Agnoete: I cannot see this glory. As it is only natural for man to live according to his animal desires, I see no wrong with that.
Theophilus: But even the godless agree, when they see a man more beastly than themselves. For we are naturally repulsed by the man who lives like an animal. And the man who gives himself up to physical desires, caring for nothing more than his food or drink, and other baser appetites, we rightly recognize how dishonorable this is. But when we see a man living with honor, with courage, for greater purposes than his only fleshly desires, being a model of discipline and purpose, then we recognize that that man comes closer to the ideal of what a man ought to be. So in this we can see that there is something which separates man from the mere beast.
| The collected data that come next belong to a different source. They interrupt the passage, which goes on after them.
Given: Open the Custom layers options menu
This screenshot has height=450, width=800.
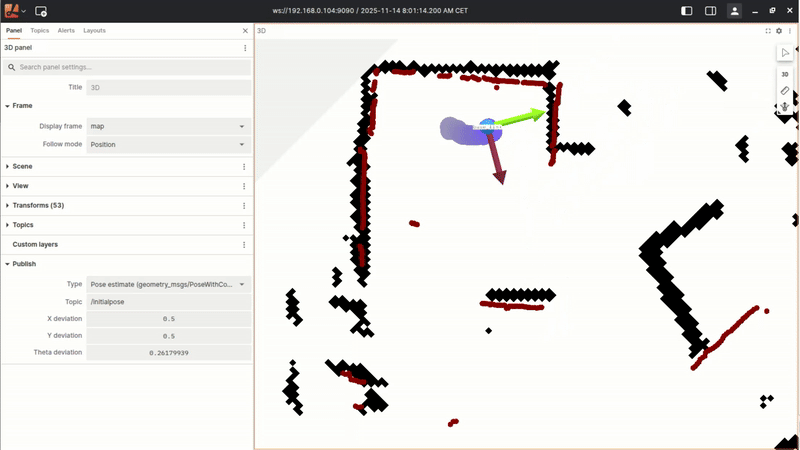Looking at the screenshot, I should click(244, 244).
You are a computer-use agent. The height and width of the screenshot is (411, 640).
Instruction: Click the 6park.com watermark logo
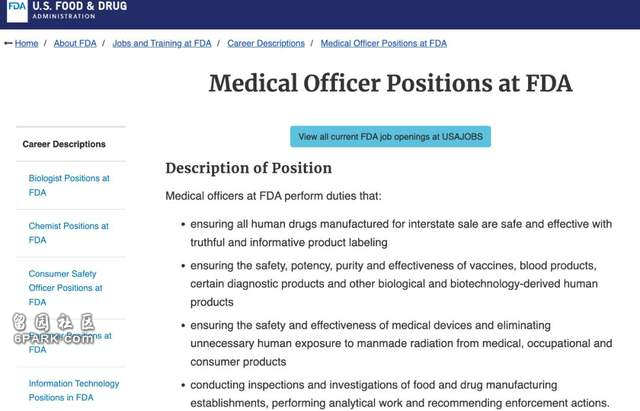tap(53, 329)
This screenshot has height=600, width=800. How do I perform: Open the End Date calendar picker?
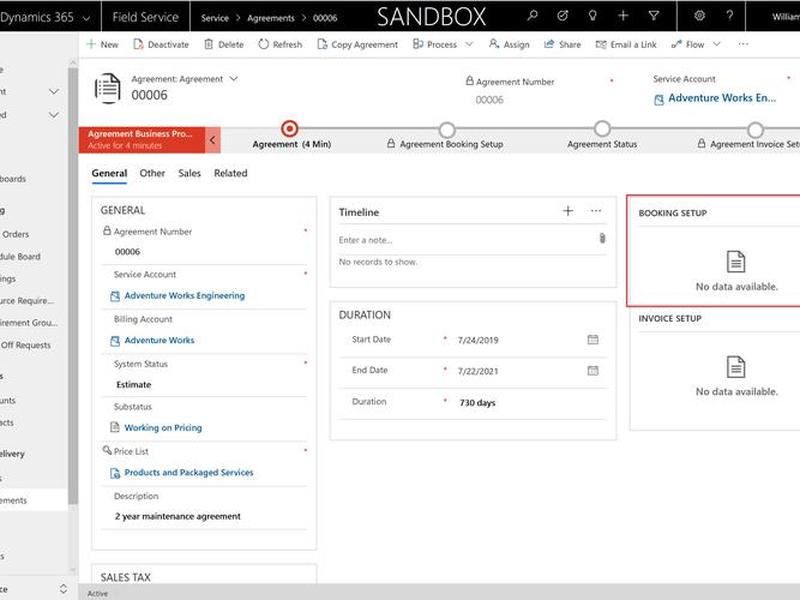coord(592,371)
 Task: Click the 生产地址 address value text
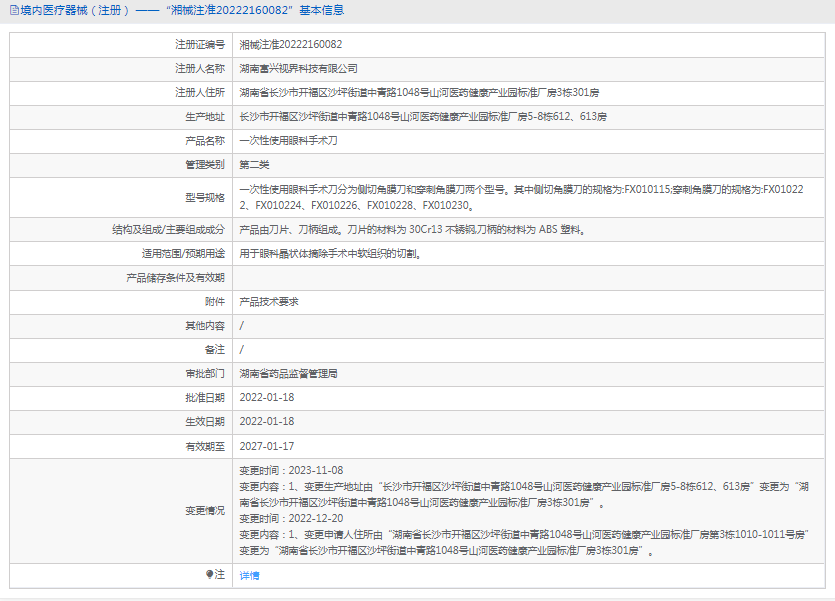coord(423,117)
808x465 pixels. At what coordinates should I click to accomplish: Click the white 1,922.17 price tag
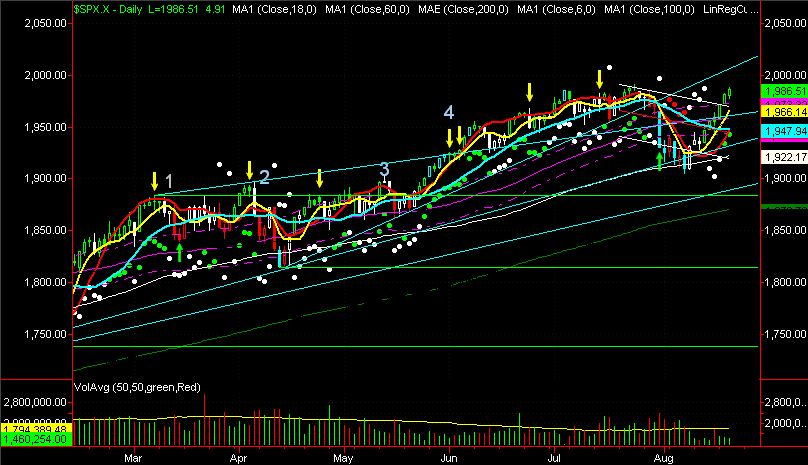pyautogui.click(x=784, y=157)
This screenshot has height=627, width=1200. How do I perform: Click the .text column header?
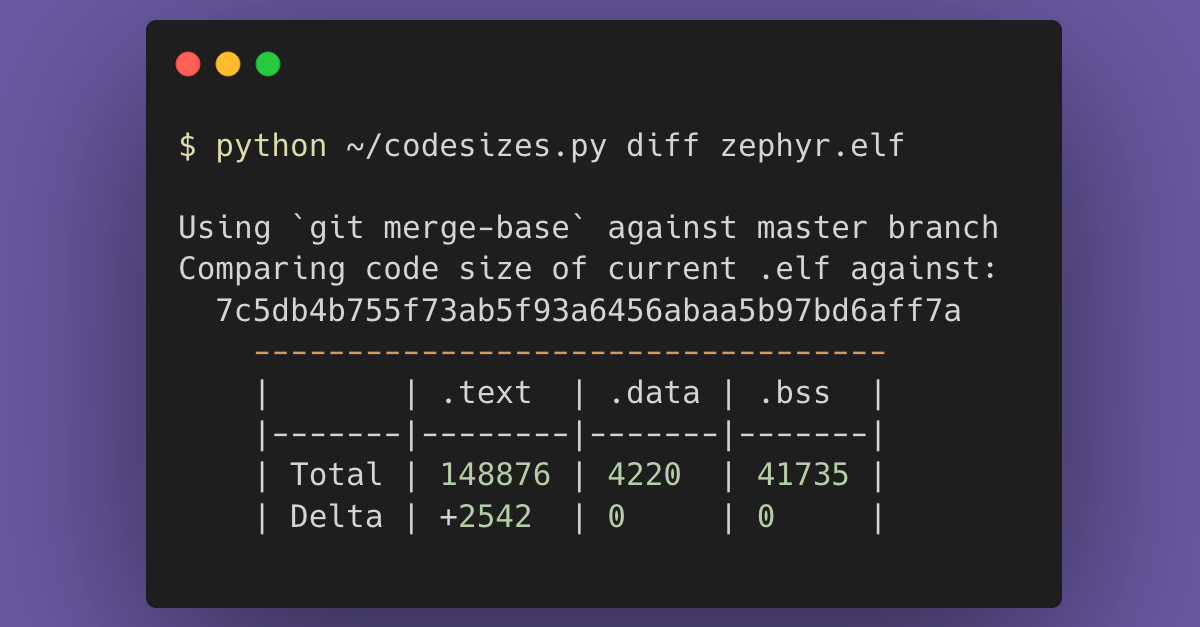tap(486, 393)
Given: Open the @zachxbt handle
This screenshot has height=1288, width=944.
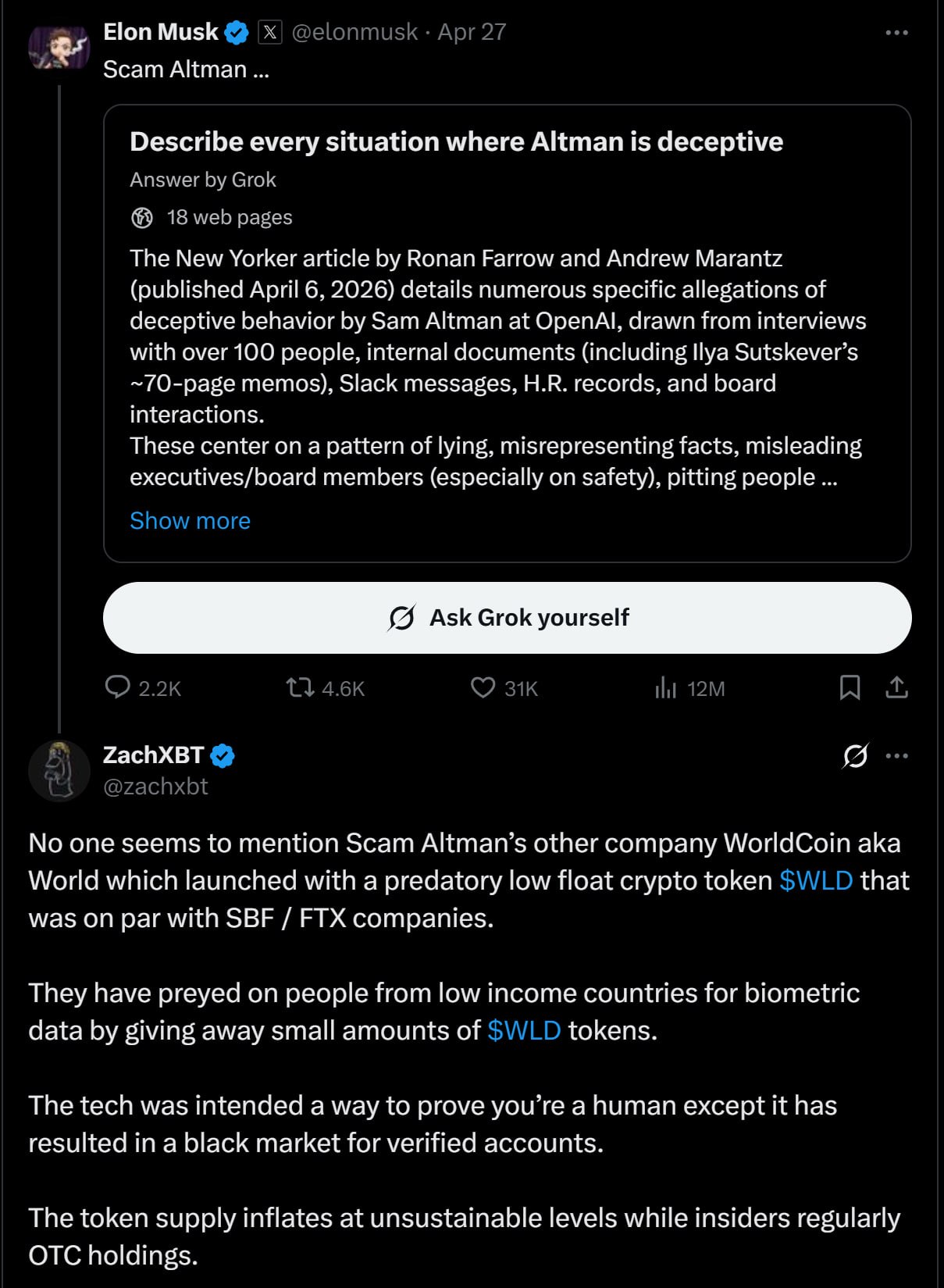Looking at the screenshot, I should click(x=155, y=787).
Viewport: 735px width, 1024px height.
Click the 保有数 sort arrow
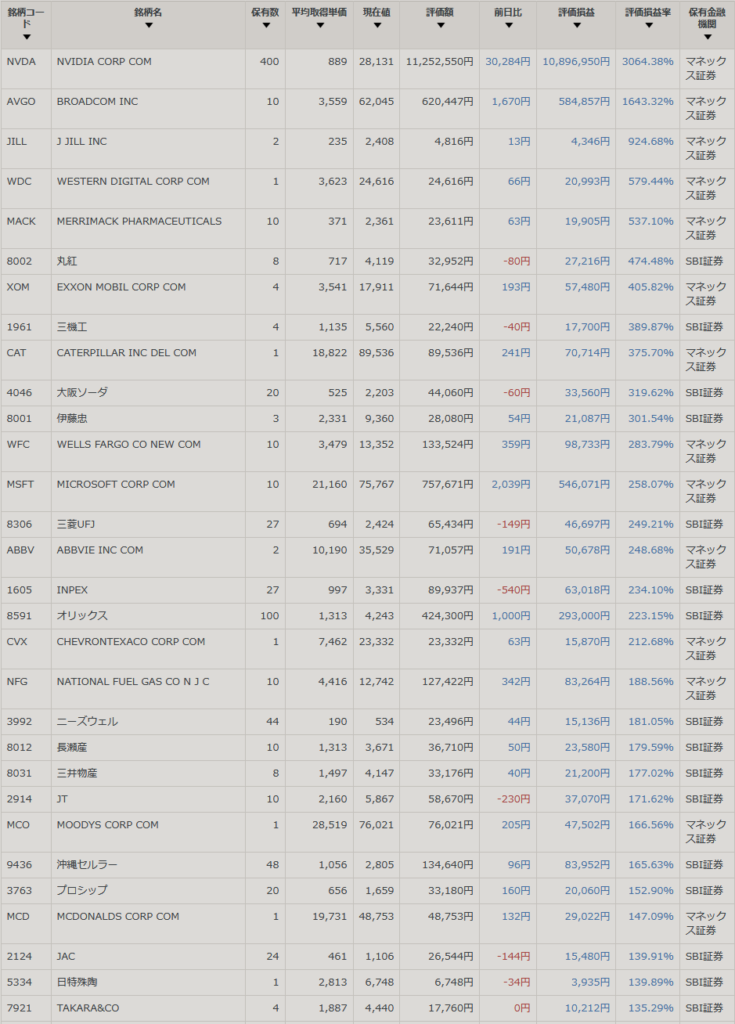point(266,25)
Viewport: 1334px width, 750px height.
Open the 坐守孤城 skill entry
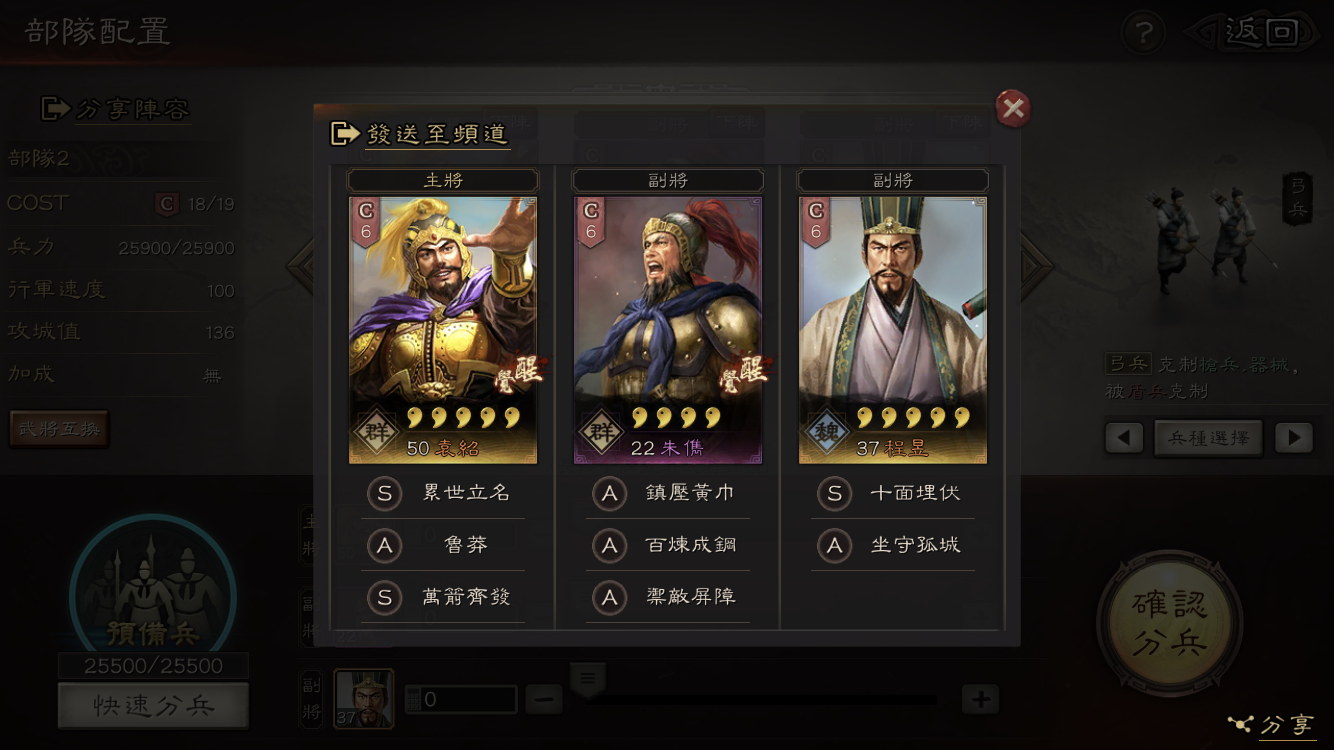(893, 545)
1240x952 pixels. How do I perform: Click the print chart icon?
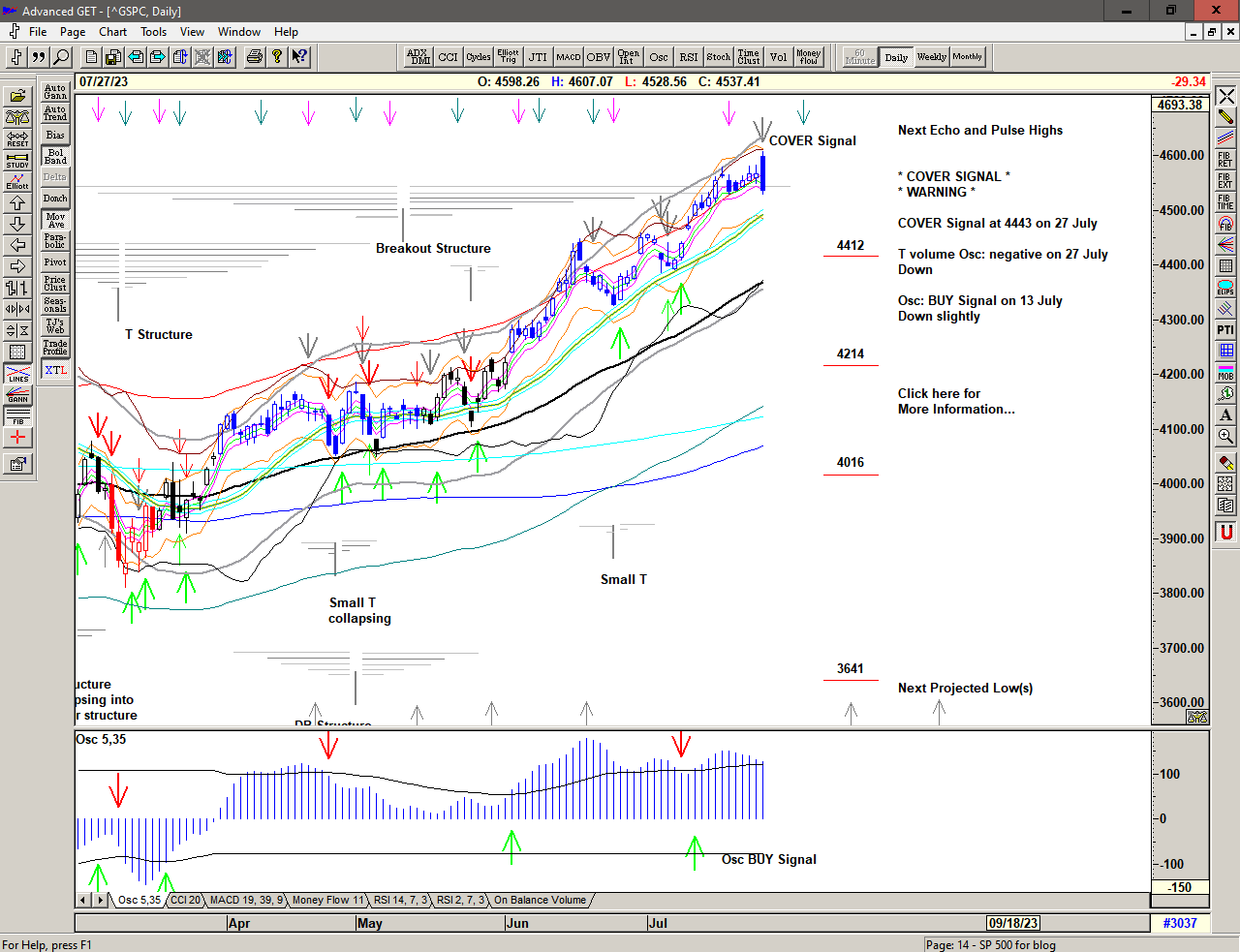[254, 57]
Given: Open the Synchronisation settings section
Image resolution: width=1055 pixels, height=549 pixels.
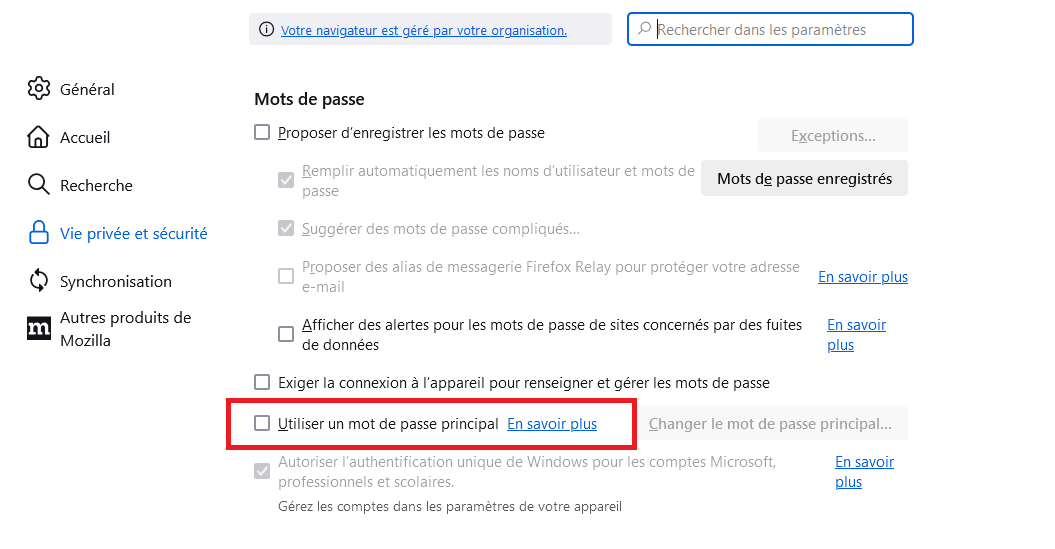Looking at the screenshot, I should coord(115,281).
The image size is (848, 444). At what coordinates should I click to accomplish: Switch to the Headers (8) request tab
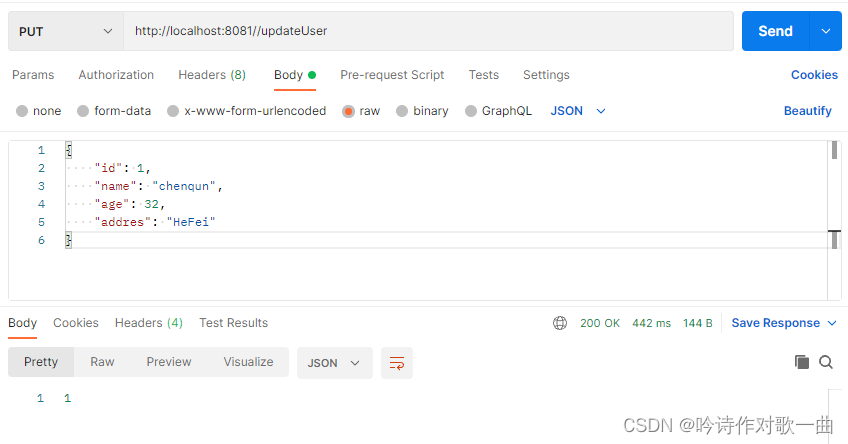point(211,75)
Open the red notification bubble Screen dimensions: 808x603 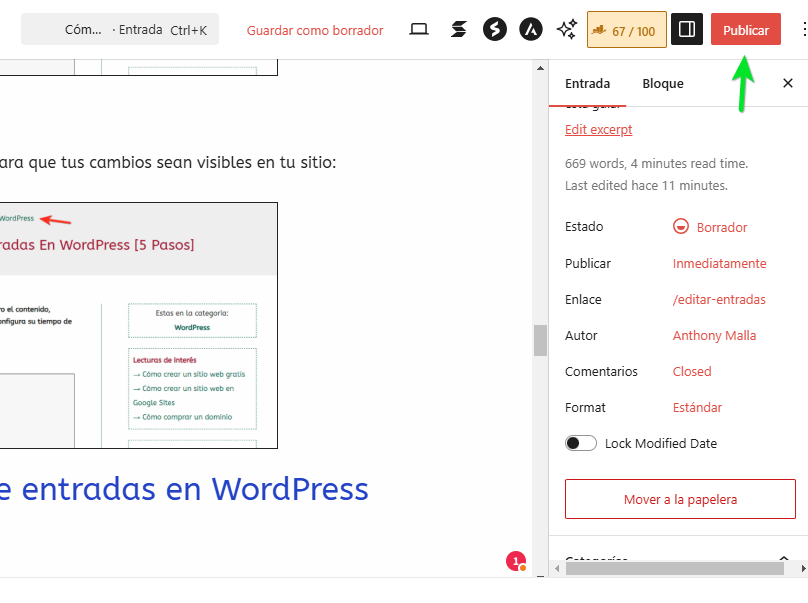[x=516, y=562]

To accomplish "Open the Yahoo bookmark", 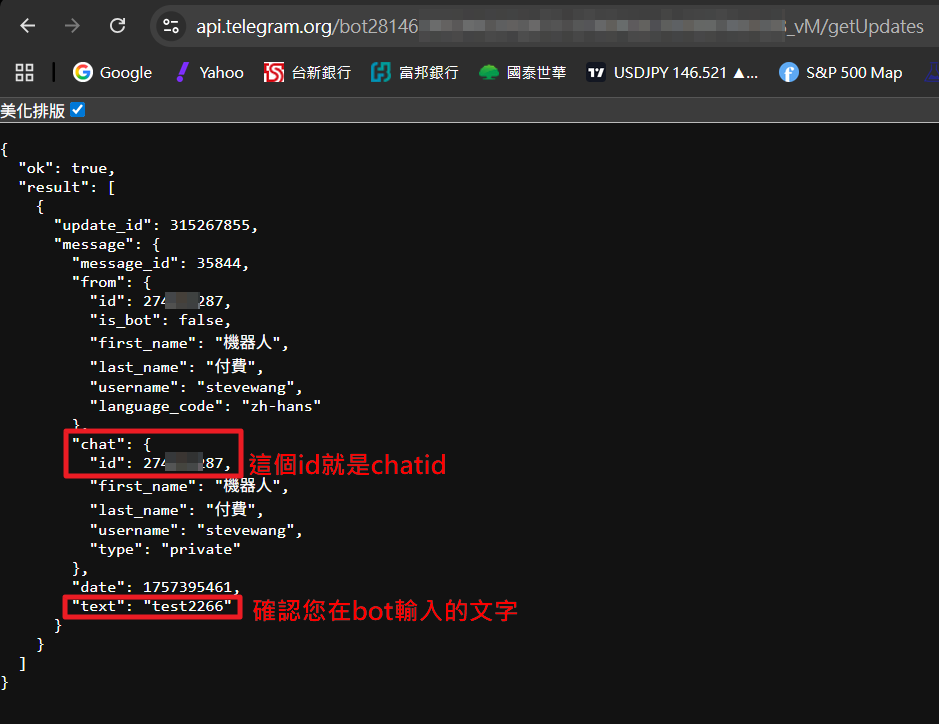I will click(x=209, y=72).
Agnoete: How then ought man to live?
Theophilus: In such a way as to demonstrate his glorious position, which is displayed in his weakness. For mere beasts demonstrate glory, because they show the handiwork of God, who created their frames and gives them an animal spirit, which seeks their own good. And angels demonstrate glory, by serving God unceasingly. But man demonstrates his glorious position, by being an animal that is capable of law, and living as a spiritual being, but with a physical frame, dependent on his Maker to obey that law to which he is called.